The structure is always very similar:

1. Create a grid2op environment
2. Convert it to a gym environment
3. (optional) Customize the action space and observation space
4. Use the framework to train an agent
5. Embed the trained agent into a grid2op Agent to take valid grid2op actions.

In this notebook, we will demonstrate its usage with 3 different framework. The code provided here are given as examples and we do not assume anything on their performance or fitness of use. More detailed example will be provided in the l2rpn-baselines repository in due time (work in progress at the time of writing this notebook). The 3 framework we will demonstrate an example of are:

Other RL frameworks are not cover here. If you already use them, let us know !

Note also that there is still the possibility to use past codes in the l2rpn-baselines repository: https://github.com/rte-france/l2rpn-baselines . This repository contains code snippets that can be reuse to make really nice agents on the l2rpn competitions. You can try it out :-)

Execute the cell below by removing the # characters if you use google colab !

Cell will look like:

import sys
!$sys.executable install grid2op[optional] # for use with google colab (grid2Op is not installed by default) !$sys.executable install tensorflow pytorch stable-baselines3 'ray[rllib]' tf_agents


It might take a while

In [ ]:
import sys
# !$sys.executable install grid2op[optional] # for use with google colab (grid2Op is not installed by default) # !$sys.executable -m pip install stable-baselines3 'ray[rllib]' tf_agents

In [ ]:
# because this notebook is part of some tests, we train the agent for only a small number of steps
nb_step_train = 0


## Organisation of this notebook¶

For the organisation of this notebook we decided to first detail features closer to grid2op to go later on "higher level" feature that are closer to "standard" gym representation (eg Box and Discrete space).

* [Entries]
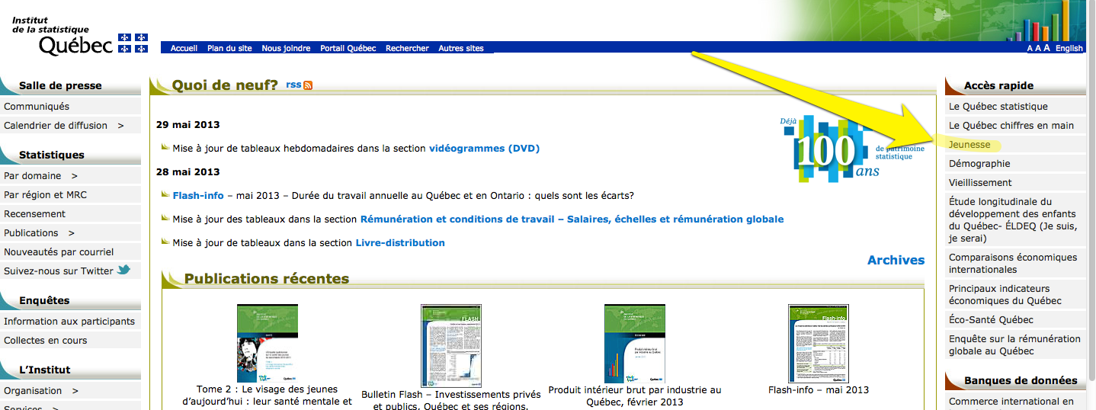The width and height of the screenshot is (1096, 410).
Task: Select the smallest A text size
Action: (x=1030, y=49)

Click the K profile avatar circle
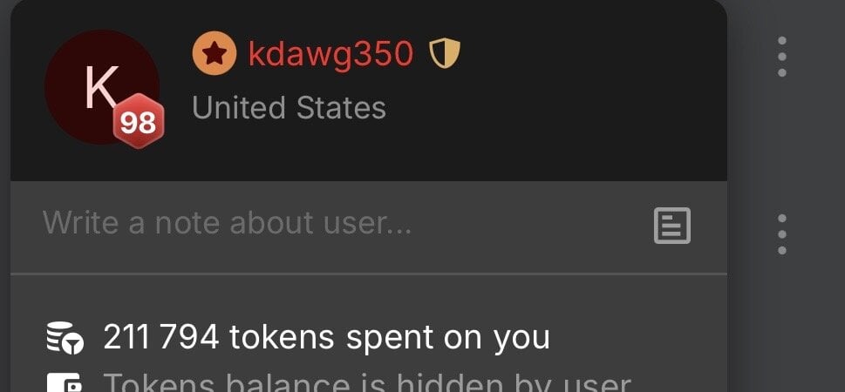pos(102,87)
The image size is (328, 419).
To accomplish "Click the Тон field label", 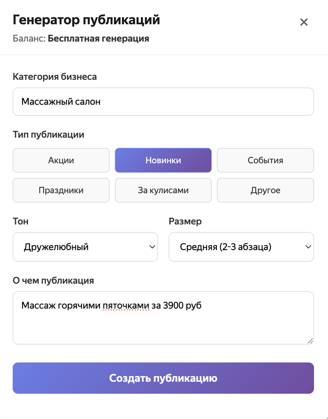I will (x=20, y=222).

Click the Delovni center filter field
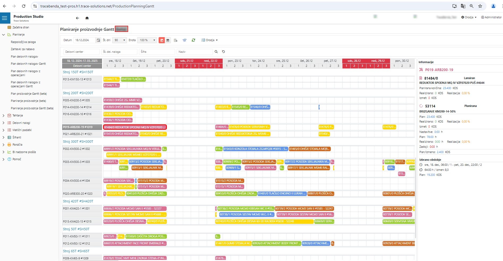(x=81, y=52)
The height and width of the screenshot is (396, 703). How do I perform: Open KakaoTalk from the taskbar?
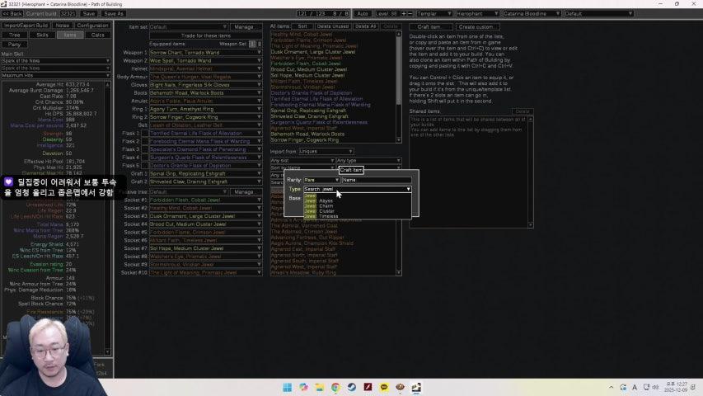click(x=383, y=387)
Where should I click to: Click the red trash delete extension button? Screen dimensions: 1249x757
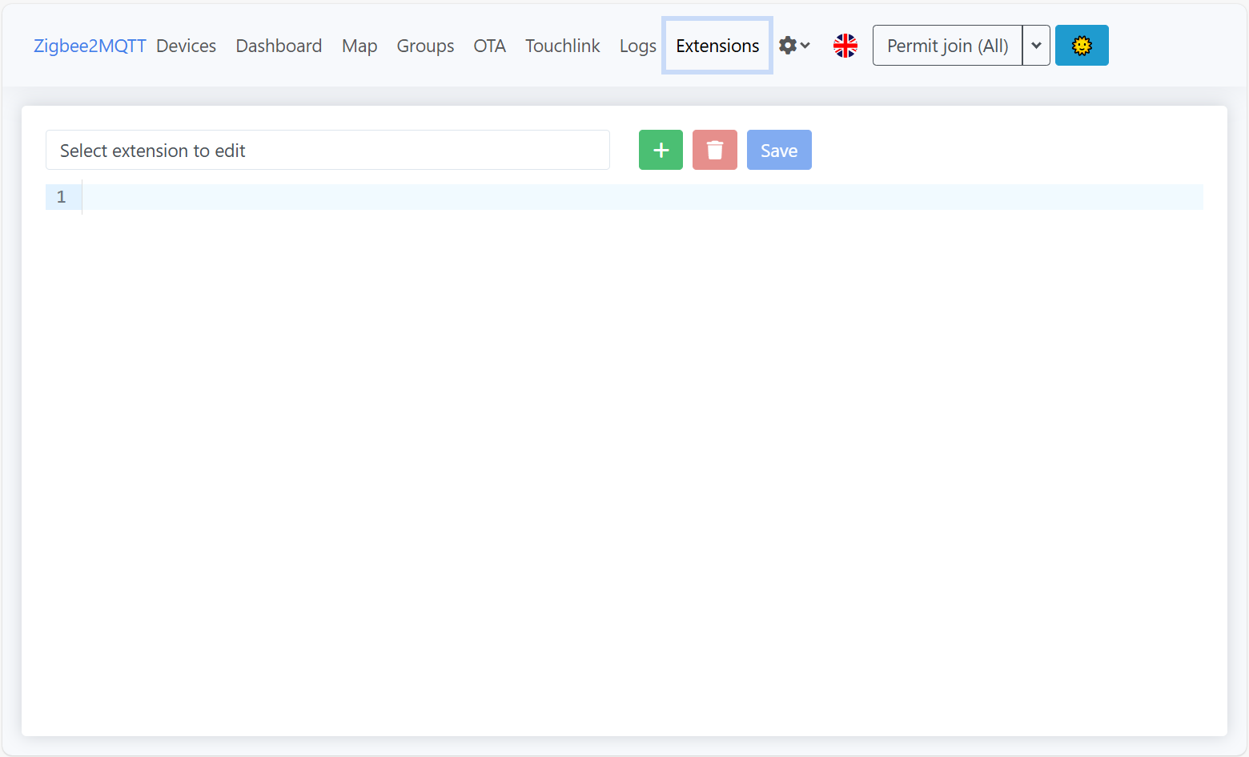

* [Instruction] Write the next part of the notebook text on training grid2op agents with reinforcement learning frameworks, picking up right after its final sentence.

* [Final result]
Note the closer you are to grid2op the more grid2op feature you can use. For example, in gym environment, it is not possible to use the "simulate" function (remember, this function allow to use a simulator that has a behaviour close to the one of the environment) at all. Also, grid2op observation and action comes with a lot of different feature (capacity to add them, to retrieve the graph of the grid etc.) which is not possible to use directly in gym.

That being said, this notebook is organized as follow:

• Convert it to a gym environment: basic use of the gym_compat grid2op module allowing to convert a grid2op environment to a gym environment.
• Action space: basic usage of the action space, by removing redundant feature (gym_env.observation_space.ignore_attr) or transforming feature from a continuous space to a discrete space (ContinuousToDiscreteConverter)
• Observation space: basic usage of the observation space, by removing redunddant features (keep_only_attr) or to scale the data on between a certain range (ScalerAttrConverter)
• Making the grid2op agent explains how to make a grid2op agent once trained. Note that a more "agent focused" view is provided in the notebook 04_TrainingAnAgent !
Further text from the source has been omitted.